Но я еще не окончил рассказа о моем походе в Мечниковскую больницу. Ведь когда я попал на Чайковскую, то все же забыл захватить то, что должен был передать Александру Ивановичу… Поэтому пришлось идти в Мечниковку вторично. Мой путь туда прошел вполне гладко, я прошел по Кирочной до Суворовского и добрался через Неву на Полюстровский. Но только, как и в первый раз, по Пискаревскому все шли и шли грузовики с поклажей, покрытой одеялами…
Благополучно дойдя до больницы, я был гостеприимно принят Александром Ивановичем, снабжен им куском хлеба и даже экипирован меховой шапкой. Но на обратном пути меня ждало новое испытание.
Очевидно, спускаясь с берега на Выборгской стороне, я выбрал не ту дорожку – тропку по льду, которой шел два часа назад. И вдруг где-то в середине дороги к Смольному, в сторону от тропки, увидел лежащий труп мужчины в черном пальто с меховым воротником. Ну, что же – в те дни к мертвым не то что привыкли, а были готовы к таким встречам. Но рядом с ним что-то зеркально сверкало на солнце. Что это могло быть? Я шагнул в сторону трупа. Лучше бы я этого не делал. Пальто было накинуто на тело сверху, тело же было без ног. А рядом лежала сверкнувшая мне отблеском пила-ножовка и одна из отпиленных ног, видимо, сил унести обе у пилившего не хватило…
О том, что увидел на льду, я не рассказал и Марианне Евгеньевне. Ужасающим было зрелище погрузки трупов на Чайковской, но встреча с этим единичным телом была уже из следующего круга представлений о том, каков мог быть конец каждого из нас… Рассказал я об этом только в мае своему давнему товарищу по юрфаку университета Александру Матвеевичу Арвану. Он и до войны работал на какой-то привилегированной работе, а при начале войны, как член партии, был направлен для работы в военную прокуратуру Волховского фронта. В студенческие годы мы были дружны, и теперь, призванный в армию и командированный в штаб фронта, он зашел как-то в Эрмитаж, и ему дали мой адрес. По этому адресу он меня и нашел и принес две банки мясных консервов и буханку хлеба. Тот, кто был в Питере в ту зиму, знает, чего это тогда стоило. Я был тогда уже в Ленинграде один, семья уехала в эвакуацию, и мы коротали долгий вечер с Александром Матвеевичем, вспоминая студенческие годы, и, конечно, норовили обсуждать то, что происходило у нас на глазах. От него я узнал многое о трагедии армии генерала Власова, подтвердившееся несколькими месяцами позже, летом 1942 года. Между другим, я рассказал Арвану о трупе без ног, о пиле-ножовке на льду Невы.

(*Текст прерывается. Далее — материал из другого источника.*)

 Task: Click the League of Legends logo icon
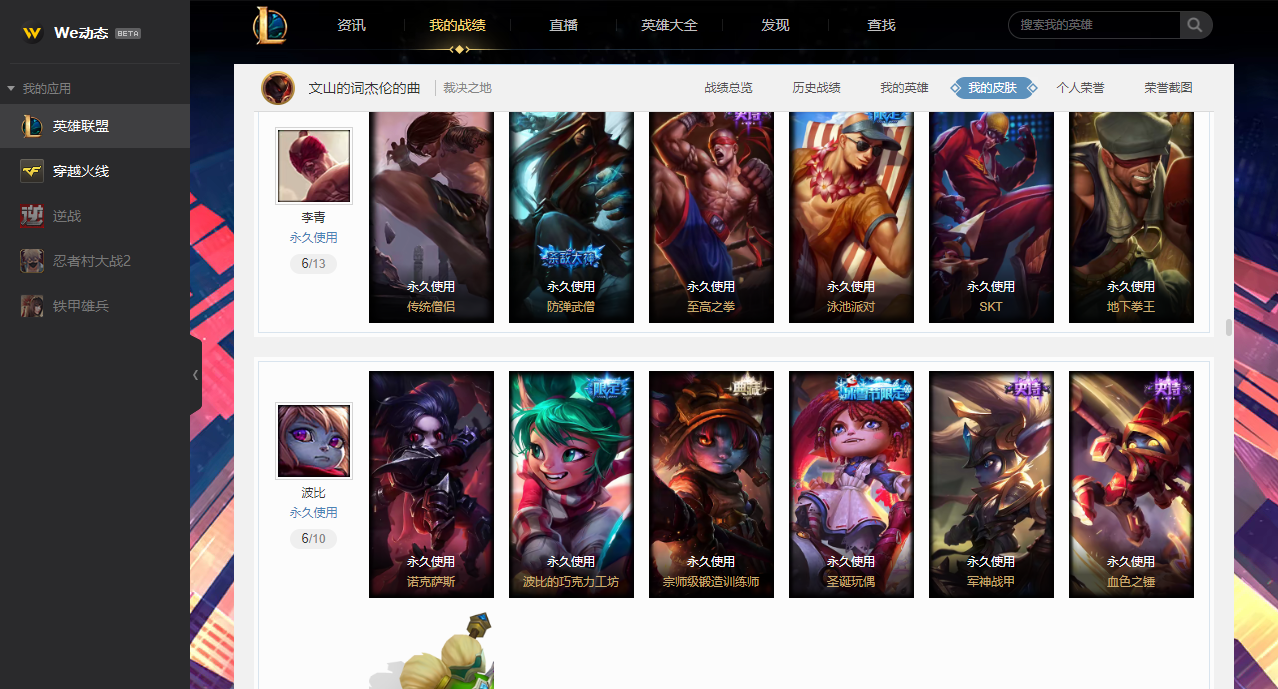[270, 25]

– Говоришь, не можешь забыть… – сказал он. – А у нас знаешь сколько таких дел? Но трупоедство еще не самое страшное… В прокуратуре есть дела и пострашней – по людоедству. Да, да убивали людей, варили их мясо и ели… Правда, большинство арестованных медицинская экспертиза признала психически больными…
– А другие? Те, что признаны психически нормальными?

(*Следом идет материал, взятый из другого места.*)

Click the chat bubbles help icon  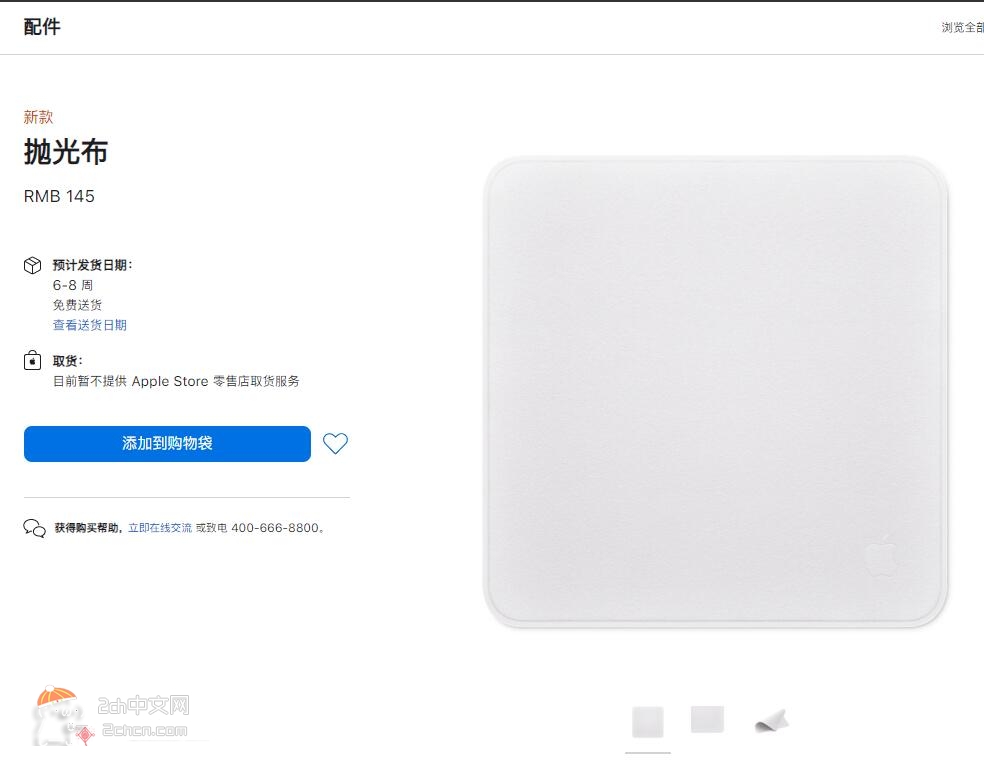(35, 528)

– Тех расстреливают. Это уже не люди. Их нельзя оставить даже в обществе заключенных… – ответил мне Саша. – А еще, если тебе интересно, есть дела по управдомам, которые приканчивают жильцов.
– Зачем? Чтобы завладеть продкарточками?
– Не только. Золотом, мехами, шубами… Мне сегодня товарищ в прокуратуре такое порассказал, что я даже тебе лучше не буду пересказывать…

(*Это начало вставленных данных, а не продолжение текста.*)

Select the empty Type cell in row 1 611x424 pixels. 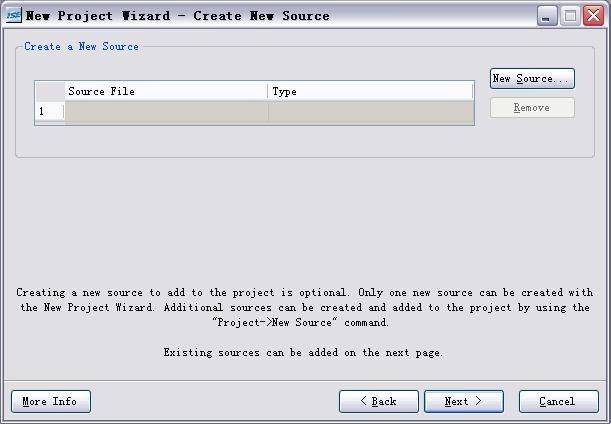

Он говорил, а я вспоминал нашего управдома Бехову. Эта баба с ухватками и словарем кабака в это страшное время, в феврале 1942, нисколько не похудела, а приобрела еще более начальствующий голос и стала, не стесняясь уже никого, ругаться матом. Как-то, когда мне случилось быть свидетелем того, что она выносит из соседней, вымершей начисто квартиры, чемоданы и узел, она бросила мне, очевидно, на всякий случай:
– В кладовую несу. Чтобы в собес сдать…
Квартиру опечатали. Ни о каком собесе тогда и речи быть не могло.
22
И вот в это страшное время, когда мы, казалось, окружены только смертью, обманом, алчностью и грабежами, в нашу жизнь на четверть часа вошли два совсем чужих человека, навсегда оставив чистый свет беспорочности и сострадания. Их появление было для нашей семьи, пользуясь избитыми выражениями, подобным глотку свежей воды для мучимых жаждой. Или согревающим светом.